Task item
Type out every entry again, character for character.

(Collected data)
========

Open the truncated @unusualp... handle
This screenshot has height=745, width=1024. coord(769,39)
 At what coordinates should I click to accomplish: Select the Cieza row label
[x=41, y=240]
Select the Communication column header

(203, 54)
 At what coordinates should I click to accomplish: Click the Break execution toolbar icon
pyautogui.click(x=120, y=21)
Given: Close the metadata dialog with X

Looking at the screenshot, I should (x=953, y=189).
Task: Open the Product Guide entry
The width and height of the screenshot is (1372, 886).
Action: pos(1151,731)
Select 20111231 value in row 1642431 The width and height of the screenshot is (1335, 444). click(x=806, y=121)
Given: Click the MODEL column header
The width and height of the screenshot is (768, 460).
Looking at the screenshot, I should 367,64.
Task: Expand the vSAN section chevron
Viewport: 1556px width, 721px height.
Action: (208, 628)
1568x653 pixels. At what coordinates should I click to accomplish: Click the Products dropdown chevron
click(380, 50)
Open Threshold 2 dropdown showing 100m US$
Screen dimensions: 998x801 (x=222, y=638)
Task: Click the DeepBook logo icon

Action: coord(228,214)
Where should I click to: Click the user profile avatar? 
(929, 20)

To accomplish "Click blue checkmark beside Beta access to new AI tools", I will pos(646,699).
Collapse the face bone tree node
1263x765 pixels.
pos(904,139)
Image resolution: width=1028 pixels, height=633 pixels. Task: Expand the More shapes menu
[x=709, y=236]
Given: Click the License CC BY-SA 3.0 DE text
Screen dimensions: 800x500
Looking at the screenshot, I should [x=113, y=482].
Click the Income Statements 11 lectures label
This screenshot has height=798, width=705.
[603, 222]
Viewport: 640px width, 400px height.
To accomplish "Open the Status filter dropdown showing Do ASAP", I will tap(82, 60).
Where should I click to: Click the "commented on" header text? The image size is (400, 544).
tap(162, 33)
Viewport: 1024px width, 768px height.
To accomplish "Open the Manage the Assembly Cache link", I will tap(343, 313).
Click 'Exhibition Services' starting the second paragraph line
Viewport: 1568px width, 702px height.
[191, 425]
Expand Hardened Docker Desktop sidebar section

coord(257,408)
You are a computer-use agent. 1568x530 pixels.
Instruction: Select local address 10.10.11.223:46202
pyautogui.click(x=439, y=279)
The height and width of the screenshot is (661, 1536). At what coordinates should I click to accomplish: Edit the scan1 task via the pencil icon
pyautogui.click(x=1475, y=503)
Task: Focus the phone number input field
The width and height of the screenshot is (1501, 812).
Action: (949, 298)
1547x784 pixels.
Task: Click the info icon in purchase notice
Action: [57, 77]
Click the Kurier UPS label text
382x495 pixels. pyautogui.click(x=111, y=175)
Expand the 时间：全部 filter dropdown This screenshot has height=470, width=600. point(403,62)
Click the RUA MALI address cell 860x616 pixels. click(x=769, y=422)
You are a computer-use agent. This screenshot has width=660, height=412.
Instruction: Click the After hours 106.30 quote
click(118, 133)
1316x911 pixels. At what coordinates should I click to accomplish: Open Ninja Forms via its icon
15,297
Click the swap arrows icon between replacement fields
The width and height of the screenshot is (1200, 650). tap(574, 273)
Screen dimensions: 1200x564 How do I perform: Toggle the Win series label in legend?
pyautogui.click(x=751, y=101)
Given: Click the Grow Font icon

========

Problem solution
Open the truncated @unusualp... handle
This screenshot has height=745, width=1024. coord(769,39)
 At what coordinates should I click to accomplish: Select the Cieza row label
[x=41, y=240]
Select the Communication column header

(203, 54)
 At what coordinates should I click to accomplish: Click the Break execution toolbar icon
pyautogui.click(x=120, y=21)
Given: Close the metadata dialog with X

Looking at the screenshot, I should (x=953, y=189).
Task: Open the Product Guide entry
The width and height of the screenshot is (1372, 886).
Action: pos(1151,731)
Select 20111231 value in row 1642431 The width and height of the screenshot is (1335, 444). click(x=806, y=121)
Given: Click the MODEL column header
The width and height of the screenshot is (768, 460).
Looking at the screenshot, I should 367,64.
Task: Expand the vSAN section chevron
Viewport: 1556px width, 721px height.
Action: (208, 628)
1568x653 pixels. At what coordinates should I click to accomplish: Click the Products dropdown chevron
click(380, 50)
Open Threshold 2 dropdown showing 100m US$
Screen dimensions: 998x801 (x=222, y=638)
Task: Click the DeepBook logo icon

Action: coord(228,214)
Where should I click to: Click the user profile avatar? 
(929, 20)

To accomplish "Click blue checkmark beside Beta access to new AI tools", I will pos(646,699).
Collapse the face bone tree node
1263x765 pixels.
pos(904,139)
Image resolution: width=1028 pixels, height=633 pixels. Task: Expand the More shapes menu
[x=709, y=236]
Given: Click the License CC BY-SA 3.0 DE text
Screen dimensions: 800x500
Looking at the screenshot, I should [x=113, y=482].
Click the Income Statements 11 lectures label
This screenshot has height=798, width=705.
[603, 222]
Viewport: 640px width, 400px height.
To accomplish "Open the Status filter dropdown showing Do ASAP", I will tap(82, 60).
Where should I click to: Click the "commented on" header text? The image size is (400, 544).
tap(162, 33)
Viewport: 1024px width, 768px height.
To accomplish "Open the Manage the Assembly Cache link", I will tap(343, 313).
Click 'Exhibition Services' starting the second paragraph line
Viewport: 1568px width, 702px height.
[191, 425]
Expand Hardened Docker Desktop sidebar section

coord(257,408)
You are a computer-use agent. 1568x530 pixels.
Instruction: Select local address 10.10.11.223:46202
pyautogui.click(x=439, y=279)
The height and width of the screenshot is (661, 1536). At what coordinates should I click to accomplish: Edit the scan1 task via the pencil icon
pyautogui.click(x=1475, y=503)
Task: Focus the phone number input field
The width and height of the screenshot is (1501, 812).
Action: (949, 298)
1547x784 pixels.
Task: Click the info icon in purchase notice
Action: [57, 77]
Click the Kurier UPS label text
382x495 pixels. pyautogui.click(x=111, y=175)
Expand the 时间：全部 filter dropdown This screenshot has height=470, width=600. point(403,62)
Click the RUA MALI address cell 860x616 pixels. click(x=769, y=422)
You are a computer-use agent. This screenshot has width=660, height=412.
Instruction: Click the After hours 106.30 quote
click(118, 133)
1316x911 pixels. At what coordinates should I click to accomplish: Open Ninja Forms via its icon
15,297
Click the swap arrows icon between replacement fields
The width and height of the screenshot is (1200, 650). tap(574, 273)
Screen dimensions: 1200x564 How do I perform: Toggle the Win series label in legend?
pyautogui.click(x=751, y=101)
Given: Click the Grow Font icon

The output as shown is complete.